_Instructions to follow_. Your answer should be the records below, repeated exactly as they stand.
### Given records ###
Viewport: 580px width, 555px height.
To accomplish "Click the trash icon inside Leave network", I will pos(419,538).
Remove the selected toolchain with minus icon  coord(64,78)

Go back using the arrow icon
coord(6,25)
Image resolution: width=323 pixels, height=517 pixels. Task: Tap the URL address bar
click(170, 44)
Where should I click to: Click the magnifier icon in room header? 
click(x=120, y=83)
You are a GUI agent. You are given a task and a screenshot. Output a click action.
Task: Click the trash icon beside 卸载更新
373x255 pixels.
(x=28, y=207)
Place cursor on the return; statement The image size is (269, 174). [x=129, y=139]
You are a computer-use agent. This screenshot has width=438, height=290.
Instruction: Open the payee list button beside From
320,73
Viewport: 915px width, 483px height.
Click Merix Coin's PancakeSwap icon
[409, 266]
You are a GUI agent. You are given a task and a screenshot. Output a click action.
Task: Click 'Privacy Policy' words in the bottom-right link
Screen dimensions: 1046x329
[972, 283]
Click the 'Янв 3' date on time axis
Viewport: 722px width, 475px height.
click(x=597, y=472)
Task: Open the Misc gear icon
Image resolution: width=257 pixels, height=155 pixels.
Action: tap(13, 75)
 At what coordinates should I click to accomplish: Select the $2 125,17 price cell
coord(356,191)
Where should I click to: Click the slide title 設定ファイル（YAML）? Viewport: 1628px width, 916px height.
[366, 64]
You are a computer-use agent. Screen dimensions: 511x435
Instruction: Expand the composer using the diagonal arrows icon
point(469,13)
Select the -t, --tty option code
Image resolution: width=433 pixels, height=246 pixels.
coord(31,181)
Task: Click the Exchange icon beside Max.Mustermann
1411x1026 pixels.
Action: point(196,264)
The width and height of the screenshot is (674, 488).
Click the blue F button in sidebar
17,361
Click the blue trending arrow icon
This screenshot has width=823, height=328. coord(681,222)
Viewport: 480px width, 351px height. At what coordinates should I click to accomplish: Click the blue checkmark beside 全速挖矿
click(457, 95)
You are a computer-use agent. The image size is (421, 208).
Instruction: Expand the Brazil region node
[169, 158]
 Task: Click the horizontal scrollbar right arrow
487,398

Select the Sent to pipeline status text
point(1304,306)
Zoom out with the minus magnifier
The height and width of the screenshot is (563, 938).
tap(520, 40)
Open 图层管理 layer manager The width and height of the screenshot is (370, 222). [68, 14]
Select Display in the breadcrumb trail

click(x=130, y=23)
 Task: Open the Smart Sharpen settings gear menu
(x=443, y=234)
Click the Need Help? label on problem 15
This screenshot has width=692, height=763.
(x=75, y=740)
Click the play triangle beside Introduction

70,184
###
_Result of the exercise_.
Viewport: 580px width, 555px height.
To accomplish "Click the trash icon inside Leave network", I will pos(419,538).
Remove the selected toolchain with minus icon  coord(64,78)

Go back using the arrow icon
coord(6,25)
Image resolution: width=323 pixels, height=517 pixels. Task: Tap the URL address bar
click(170, 44)
Where should I click to: Click the magnifier icon in room header? 
click(x=120, y=83)
You are a GUI agent. You are given a task and a screenshot. Output a click action.
Task: Click the trash icon beside 卸载更新
373x255 pixels.
(x=28, y=207)
Place cursor on the return; statement The image size is (269, 174). [x=129, y=139]
You are a computer-use agent. This screenshot has width=438, height=290.
Instruction: Open the payee list button beside From
320,73
Viewport: 915px width, 483px height.
Click Merix Coin's PancakeSwap icon
[409, 266]
You are a GUI agent. You are given a task and a screenshot. Output a click action.
Task: Click 'Privacy Policy' words in the bottom-right link
Screen dimensions: 1046x329
[972, 283]
Click the 'Янв 3' date on time axis
Viewport: 722px width, 475px height.
click(x=597, y=472)
Task: Open the Misc gear icon
Image resolution: width=257 pixels, height=155 pixels.
Action: tap(13, 75)
 At what coordinates should I click to accomplish: Select the $2 125,17 price cell
coord(356,191)
Where should I click to: Click the slide title 設定ファイル（YAML）? Viewport: 1628px width, 916px height.
[366, 64]
You are a computer-use agent. Screen dimensions: 511x435
Instruction: Expand the composer using the diagonal arrows icon
point(469,13)
Select the -t, --tty option code
Image resolution: width=433 pixels, height=246 pixels.
coord(31,181)
Task: Click the Exchange icon beside Max.Mustermann
1411x1026 pixels.
Action: point(196,264)
The width and height of the screenshot is (674, 488).
Click the blue F button in sidebar
17,361
Click the blue trending arrow icon
This screenshot has width=823, height=328. coord(681,222)
Viewport: 480px width, 351px height. At what coordinates should I click to accomplish: Click the blue checkmark beside 全速挖矿
click(457, 95)
You are a computer-use agent. The image size is (421, 208).
Instruction: Expand the Brazil region node
[169, 158]
 Task: Click the horizontal scrollbar right arrow
487,398

Select the Sent to pipeline status text
point(1304,306)
Zoom out with the minus magnifier
The height and width of the screenshot is (563, 938).
tap(520, 40)
Open 图层管理 layer manager The width and height of the screenshot is (370, 222). [68, 14]
Select Display in the breadcrumb trail

click(x=130, y=23)
 Task: Open the Smart Sharpen settings gear menu
(x=443, y=234)
Click the Need Help? label on problem 15
This screenshot has width=692, height=763.
(x=75, y=740)
Click the play triangle beside Introduction

70,184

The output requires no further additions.